3.3 Assumptions of the model
Some probabilistic assumptions are required for performing inference on the model parameters. In other words, to infer properties about the unknown population coefficients \(\boldsymbol{\beta}\) from the sample \((\mathbf{X}_1, Y_1),\ldots,(\mathbf{X}_n, Y_n)\).
The assumptions of the multiple linear model are an extension of the simple linear model:
- Linearity: \(\mathbb{E}[Y|X_1=x_1,\ldots,X_k=x_k]=\beta_0+\beta_1x_1+\cdots+\beta_kx_k\).
- Homoscedasticity: \(\mathbb{V}\text{ar}(\varepsilon_i)=\sigma^2\), with \(\sigma^2\) constant for \(i=1,\ldots,n\).
- Normality: \(\varepsilon_i\sim\mathcal{N}(0,\sigma^2)\) for \(i=1,\ldots,n\).
- Independence of the errors: \(\varepsilon_1,\ldots,\varepsilon_n\) are independent (or uncorrelated, \(\mathbb{E}[\varepsilon_i\varepsilon_j]=0\), \(i\neq j\), since they are assumed to be normal).
A good one-line summary of the linear model is the following (independence is assumed) \[\begin{align} Y|(X_1=x_1,\ldots,X_k=x_k)\sim \mathcal{N}(\beta_0+\beta_1x_1+\cdots+\beta_kx_k,\sigma^2).\tag{3.5} \end{align}\]
Recall:
Compared with simple liner regression, the only different assumption is linearity.
Nothing is said about the distribution of \(X_1,\ldots,X_k\). They could be deterministic or random. They could be discrete or continuous.
\(X_1,\ldots,X_k\) are not required to be independent between them.
\(Y\) has to be continuous, since the errors are normal – recall (2.1).

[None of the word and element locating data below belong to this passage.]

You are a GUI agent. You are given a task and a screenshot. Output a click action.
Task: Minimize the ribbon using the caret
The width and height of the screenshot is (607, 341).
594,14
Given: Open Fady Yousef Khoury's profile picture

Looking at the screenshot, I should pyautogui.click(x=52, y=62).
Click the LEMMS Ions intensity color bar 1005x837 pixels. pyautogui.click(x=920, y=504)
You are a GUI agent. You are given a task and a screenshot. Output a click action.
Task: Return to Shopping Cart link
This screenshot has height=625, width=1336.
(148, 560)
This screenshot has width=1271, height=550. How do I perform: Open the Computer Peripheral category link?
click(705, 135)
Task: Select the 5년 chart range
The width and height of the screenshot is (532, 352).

Figure 3.8 represents situations where the assumptions of the model are respected and violated, for the situation with two predictors. Clearly, the inspection of the scatterplots for identifying strange patterns is more complicated than in simple linear regression – and here we are dealing only with two predictors. In Section 3.8 we will see more sophisticated methods for checking whether the assumptions hold or not for an arbitrary number of predictors.
To conclude this section, let’s see how to make a 3D scatterplot with the regression plane, in order to evaluate visually how good the fit of the model is. We will do it with the iris
dataset, that can be imported in R simply by running data(iris)
. In R Commander go to 'Graphs' -> '3D Graphs' -> '3D scatterplot...'
. A window like Figures 3.9 and 3.10 will pop-up. The options are similar to the ones for 'Graphs' -> 'Scatterplot...'
.
If you select the options as shown in Figures 3.9 and 3.10, you should get something like this:
data(iris)
scatter3d(Petal.Length ~ Petal.Width + Sepal.Length, data = iris, fit = "linear",
residuals = TRUE, bg = "white", axis.scales = TRUE, grid = TRUE,
ellipsoid = FALSE, id.method = 'mahal', id.n = 2)
## Loading required namespace: mgcv